Машка была очень слаба. У неё был рак, опухоль разрослась и давила на внутренние органы. Оперировать не было смысла — в её почтенном возрасте Машка бы не перенесла такую сложную операцию. Судя по истории болезни, хозяйка тянула Машку, как могла, уже несколько месяцев: помогала ей ходить в туалет, кормила с рук. Но сегодня Машкина хозяйка приняла тяжелейшее решение отпустить, Машке становилось всё хуже, и дальнейшая жизнь казалась уже не жизнью, a мучением для животного.
Хозяйка держалась молодцом. Подписав бумаги, она вдруг подняла на Нира глаза и сказала: «А знаешь, она ведь родилась у меня на руках. И теперь у меня на руках умрёт. Это, наверное, хорошо.»
Нир внёс данные в компьютер, клацая по мокрой клавиатуре. Он сначала не понял, откуда там вода. Только когда хозяйка протянула ему бумажную салфетку, он осознал, что плачет о Машке вместе с ней.
После того, как Нир попрощался с Машкой, он не мог ни на чём сосредоточиться. Спокойное, печальное лицо её хозяйки стояло перед глазами Нира.
Потом внезапно привели срочный случай — молодого пса с высокой температурой, и Нир скакал вокруг него битый час, пытаясь накормить псину жаропонижающими, сделать все необходимые анализы в срочном порядке и одновременно успокоить тревожного и испуганного хозяина. Машка вылетела из головы Нира, а вот теперь вернулась, и не давала Ниру заснуть.
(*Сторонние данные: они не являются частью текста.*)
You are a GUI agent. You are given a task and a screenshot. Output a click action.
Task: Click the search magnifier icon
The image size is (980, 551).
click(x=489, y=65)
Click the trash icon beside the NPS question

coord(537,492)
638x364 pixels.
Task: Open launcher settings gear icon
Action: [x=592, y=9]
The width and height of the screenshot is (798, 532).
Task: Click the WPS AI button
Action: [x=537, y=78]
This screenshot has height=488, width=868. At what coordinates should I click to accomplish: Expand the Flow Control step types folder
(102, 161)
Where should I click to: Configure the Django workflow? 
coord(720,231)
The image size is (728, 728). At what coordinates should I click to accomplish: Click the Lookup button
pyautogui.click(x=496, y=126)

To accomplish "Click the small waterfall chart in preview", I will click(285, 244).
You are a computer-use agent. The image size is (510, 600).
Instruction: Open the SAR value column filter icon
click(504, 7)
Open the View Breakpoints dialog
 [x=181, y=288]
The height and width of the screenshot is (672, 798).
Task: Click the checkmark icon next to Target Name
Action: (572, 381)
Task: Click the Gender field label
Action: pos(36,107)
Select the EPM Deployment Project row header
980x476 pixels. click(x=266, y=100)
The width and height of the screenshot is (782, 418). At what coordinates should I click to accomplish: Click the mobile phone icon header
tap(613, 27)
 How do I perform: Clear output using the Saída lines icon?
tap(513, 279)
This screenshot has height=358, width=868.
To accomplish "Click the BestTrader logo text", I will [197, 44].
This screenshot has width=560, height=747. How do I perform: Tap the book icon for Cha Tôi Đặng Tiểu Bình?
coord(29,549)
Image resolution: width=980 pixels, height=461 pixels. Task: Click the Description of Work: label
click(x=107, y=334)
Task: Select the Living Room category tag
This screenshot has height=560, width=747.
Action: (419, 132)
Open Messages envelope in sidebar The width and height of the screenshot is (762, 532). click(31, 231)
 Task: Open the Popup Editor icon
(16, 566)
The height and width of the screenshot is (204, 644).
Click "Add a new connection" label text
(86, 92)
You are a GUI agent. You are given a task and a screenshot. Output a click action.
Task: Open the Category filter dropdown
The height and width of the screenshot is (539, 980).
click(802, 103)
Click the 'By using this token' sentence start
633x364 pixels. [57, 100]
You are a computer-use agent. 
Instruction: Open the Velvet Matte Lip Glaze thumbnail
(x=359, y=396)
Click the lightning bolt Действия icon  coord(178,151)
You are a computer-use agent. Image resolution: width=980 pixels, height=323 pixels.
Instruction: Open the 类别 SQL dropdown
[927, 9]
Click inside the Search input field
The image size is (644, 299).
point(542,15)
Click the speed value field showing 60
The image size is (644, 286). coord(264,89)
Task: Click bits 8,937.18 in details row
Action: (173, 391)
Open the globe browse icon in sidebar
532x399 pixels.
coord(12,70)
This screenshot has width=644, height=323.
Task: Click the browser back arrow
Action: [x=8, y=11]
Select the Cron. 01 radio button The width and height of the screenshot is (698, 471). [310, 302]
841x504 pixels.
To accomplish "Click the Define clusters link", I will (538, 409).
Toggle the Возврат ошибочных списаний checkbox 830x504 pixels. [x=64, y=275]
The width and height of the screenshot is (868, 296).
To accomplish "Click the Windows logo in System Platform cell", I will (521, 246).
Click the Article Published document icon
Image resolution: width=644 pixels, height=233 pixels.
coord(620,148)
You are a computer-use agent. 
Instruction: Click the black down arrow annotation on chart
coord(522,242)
«Всё-таки люди — просто идиоты!» — подумал Нир, бредя к кровати. «Заводят себе людей, детей, любимых взрослых..» — раздражённо бормоча себе под нос, Нир улёгся поудобнее. Тхина залезла под кровать.
«Это же совершенно невыносимо! Куски тебя будто ходят сами по себе, живут своей отдельной жизнью.» — Мици свернулась клубком у Нира в ногах, и он наконец-то смог лечь на правый бок.
«Потом они ввязываются в неприятности, болеют, страдают, а мы сходим с ума! Ну это же сущий идиотизм! Зачем оно нам далось вообще?» — с этой мыслью Нир крепко уснул.